Nothing but the records themselves, exactly as written and free of pictures, should appear in your response.

[DATA FOR THIS EXERCISE Boundary: Start]

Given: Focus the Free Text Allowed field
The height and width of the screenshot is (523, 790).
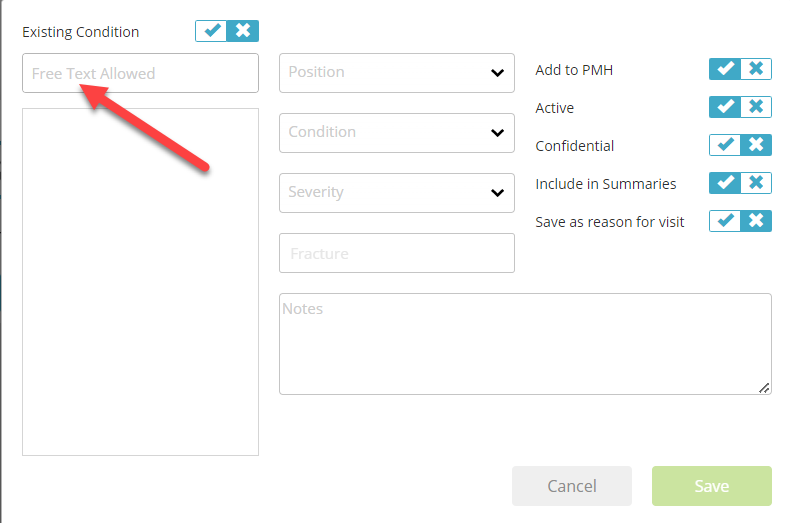Looking at the screenshot, I should (141, 73).
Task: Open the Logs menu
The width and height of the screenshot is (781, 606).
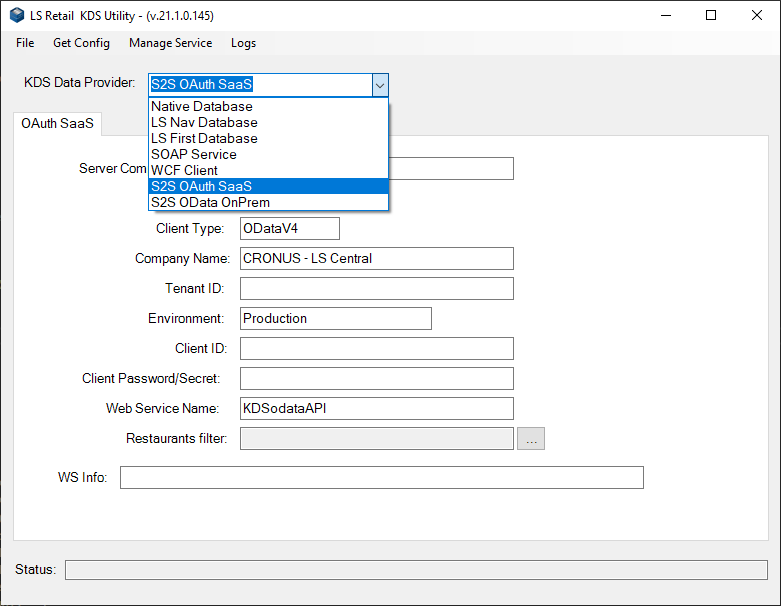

[DATA FOR THIS EXERCISE Boundary: End]

## RESPONSE TO THE TASK
Given: Focus the Free Text Allowed field
The height and width of the screenshot is (523, 790).
Looking at the screenshot, I should (141, 73).
Task: Open the Logs menu
The width and height of the screenshot is (781, 606).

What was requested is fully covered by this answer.